Gemeente Stadskanaal: Wijziging Algemene Plaatselijke Verordening gemeente Stadskanaal 2008 (nr. Z-20-074256/D/21/226913)

 

De raad van de gemeente Stadskanaal;

 

gelezen het voorstel van burgemeester en wethouders van 26 november 2021, nr. Z-20-074256/D/21/226913;

 

gelet op artikel 149 van de Gemeentewet;

 

b e s l u i t :

 

de volgende wijziging van de Algemene Plaatselijke Verordening 2008 (APV) van de gemeente Stadskanaal vast te stellen.

 

 

 

Artikel I Wijziging van de verordening

A

Artikel 2.2.2, tweede lid, over kleine evenementen wordt als volgt gewijzigd:

  • 1.

    In onderdeel a wordt “50 personen” vervangen door “150 personen”.

  • 2.

    Na onderdeel h wordt een onderdeel toegevoegd luidende: i. slechts kleine objecten worden geplaatst met een oppervlakte van minder dan 25 vierkante meter per object.

 

B

Hoofdstuk 2 Afdeling 3, paragraaf 1a wordt als volgt gewijzigd:

  • 1.

    De titel van paragraaf 1a “Toezicht op paracommerciële rechtspersonen” wordt vervangen door “Regulering paracommerciële rechtspersonen en overige aangelegenheden uit de Alcoholwet”

Artikel 2.3.1a.1 wordt als volgt gewijzigd:

  • 1.

    “artikel 1 van de Drank- en Horecawet” wordt vervangen door “artikel 1 van de Alcoholwet”

● Gestelde opgave a:
Zet in de lijst hieronder alles van de regel met "Task: Click the reply speech bubble icon" tot en met het einde van die lijst om in een genummerde opsomming, zonder lege regels.

● Aangeleverde gegevens:
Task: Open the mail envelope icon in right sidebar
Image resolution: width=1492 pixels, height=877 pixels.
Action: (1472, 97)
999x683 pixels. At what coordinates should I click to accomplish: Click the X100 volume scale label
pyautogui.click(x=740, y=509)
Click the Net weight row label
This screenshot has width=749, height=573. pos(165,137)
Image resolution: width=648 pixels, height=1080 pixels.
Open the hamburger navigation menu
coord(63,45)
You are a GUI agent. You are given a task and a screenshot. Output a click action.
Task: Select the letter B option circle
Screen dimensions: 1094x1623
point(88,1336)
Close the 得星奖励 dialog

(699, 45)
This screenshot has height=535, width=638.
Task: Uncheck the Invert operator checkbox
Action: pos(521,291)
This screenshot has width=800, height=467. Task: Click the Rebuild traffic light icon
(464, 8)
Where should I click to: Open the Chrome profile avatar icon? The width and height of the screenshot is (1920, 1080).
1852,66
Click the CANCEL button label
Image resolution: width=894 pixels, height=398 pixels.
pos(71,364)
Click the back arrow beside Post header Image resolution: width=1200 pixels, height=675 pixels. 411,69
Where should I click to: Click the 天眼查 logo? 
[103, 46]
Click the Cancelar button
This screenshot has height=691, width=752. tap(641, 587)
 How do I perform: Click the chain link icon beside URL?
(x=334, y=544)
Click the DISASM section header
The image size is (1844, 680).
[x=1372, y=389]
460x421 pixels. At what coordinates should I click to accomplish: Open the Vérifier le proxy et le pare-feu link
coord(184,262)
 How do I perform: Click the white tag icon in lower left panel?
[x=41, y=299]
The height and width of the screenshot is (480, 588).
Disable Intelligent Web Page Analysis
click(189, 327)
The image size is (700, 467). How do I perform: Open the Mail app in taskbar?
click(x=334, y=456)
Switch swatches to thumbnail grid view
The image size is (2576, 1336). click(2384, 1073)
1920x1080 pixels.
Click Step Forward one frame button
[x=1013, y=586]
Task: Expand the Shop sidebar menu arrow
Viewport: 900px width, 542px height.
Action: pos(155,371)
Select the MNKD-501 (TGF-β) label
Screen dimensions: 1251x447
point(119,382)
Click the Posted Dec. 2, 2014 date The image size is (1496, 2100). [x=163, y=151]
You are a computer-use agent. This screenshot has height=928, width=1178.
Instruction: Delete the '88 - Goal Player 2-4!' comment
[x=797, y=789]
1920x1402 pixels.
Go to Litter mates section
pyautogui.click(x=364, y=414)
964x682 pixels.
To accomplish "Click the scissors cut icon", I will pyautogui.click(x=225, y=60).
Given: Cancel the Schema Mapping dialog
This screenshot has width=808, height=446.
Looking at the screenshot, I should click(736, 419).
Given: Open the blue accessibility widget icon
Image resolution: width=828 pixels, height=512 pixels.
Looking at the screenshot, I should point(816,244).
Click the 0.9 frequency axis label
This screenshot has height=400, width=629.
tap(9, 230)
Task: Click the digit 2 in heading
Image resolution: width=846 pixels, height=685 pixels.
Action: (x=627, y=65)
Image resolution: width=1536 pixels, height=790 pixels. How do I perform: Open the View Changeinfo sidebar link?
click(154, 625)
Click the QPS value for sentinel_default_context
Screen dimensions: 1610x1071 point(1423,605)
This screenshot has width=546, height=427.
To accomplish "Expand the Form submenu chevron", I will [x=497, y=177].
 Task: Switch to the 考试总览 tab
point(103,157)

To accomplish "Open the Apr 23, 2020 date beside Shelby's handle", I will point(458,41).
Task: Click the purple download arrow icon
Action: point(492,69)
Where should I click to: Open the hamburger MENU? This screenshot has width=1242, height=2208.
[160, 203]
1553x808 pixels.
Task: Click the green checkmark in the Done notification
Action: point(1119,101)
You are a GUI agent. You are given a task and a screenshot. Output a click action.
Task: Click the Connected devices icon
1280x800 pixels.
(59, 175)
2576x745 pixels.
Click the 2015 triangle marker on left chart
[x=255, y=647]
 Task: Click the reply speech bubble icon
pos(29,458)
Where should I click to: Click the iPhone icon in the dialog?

● Gestelde opgave b:
Werk in de APV-wijziging het stuk van "In onderdeel a" tot en met "meter per object." bij door "kleine objecten" te vervangen door "tijdelijke objecten", en geef dat stuk opnieuw.

● Juiste uitvoer a:
1.  Task: Click the reply speech bubble icon
2. pos(29,458)
3. Where should I click to: Click the iPhone icon in the dialog?

● Juiste uitvoer b:
In onderdeel a wordt “50 personen” vervangen door “150 personen”.

  • 2.

    Na onderdeel h wordt een onderdeel toegevoegd luidende: i. slechts tijdelijke objecten worden geplaatst met een oppervlakte van minder dan 25 vierkante meter per object.